A growing number of European insurance companies are starting to also show interest in UBI services. Earlier this month, mobile operator Vodafone, www.m2m.vodafone.com, and service company Towers Watson, www.towerswatson.com, announced the first company to sign for its UBI pilot project. UK insurance company AIG Europe Ltd., www.aig.co.uk will be the first to run a pilot of the joint UBI solution, which includes Vodafone’s Vehicle Connect telematics solution and Tower Watson’s DriveAbility program. The UBI solution enables insurers to gather per-second interval data on customer driving performance, as well as optional features such as automated emergency calls and vehicle theft recovery—all with the customer’s consent, of course.
In addition, the service will combine granular driving data with external information such as traffic patterns and weather data to enhance the accuracy of the vehicle score.
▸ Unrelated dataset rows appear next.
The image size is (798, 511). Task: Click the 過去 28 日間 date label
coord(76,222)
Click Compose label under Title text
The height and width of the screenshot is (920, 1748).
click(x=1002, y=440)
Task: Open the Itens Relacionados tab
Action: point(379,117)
According to Duncan Anderson, global head of pricing and product management at Towers Watson, launching and maintaining a successful UBI program involves more than just sourcing a device and measuring basic driving events.
Based on the company’s experience in the U.S., Anderson says the key is analyzing granular data. This, he explains, gives a deeper understanding of driving behaviors, which in turn, gives a greater understanding of the likelihood of claims. “Indeed, we have found that our scores can differentiate loss ratio by over a factor of 10 from the best 10% of business to the worst 10%,” Anderson says.
Of course, data is only part of what is needed to bring UBI into the mainstream. Most experts agree other key issues, such as privacy concerns and the role of automobile makers, still need to be addressed before the market can truly take off. Data transmission rates also need to be considered. However, it is clear that the interest among consumers and insurers is growing—both in the U.S. and abroad—which points to a pretty bright future for UBI, thanks in part to the role of M2M.